Exercise data:
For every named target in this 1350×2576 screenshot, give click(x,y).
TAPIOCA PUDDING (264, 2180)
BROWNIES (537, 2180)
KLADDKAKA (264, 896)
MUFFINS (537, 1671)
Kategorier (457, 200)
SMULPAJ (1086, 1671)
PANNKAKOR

Your objective: Could you write the whole listing out again, line for line?

Task solution:
For every named target in this 1350×2576 screenshot, give click(x,y).
TAPIOCA PUDDING (264, 2180)
BROWNIES (537, 2180)
KLADDKAKA (264, 896)
MUFFINS (537, 1671)
Kategorier (457, 200)
SMULPAJ (1086, 1671)
PANNKAKOR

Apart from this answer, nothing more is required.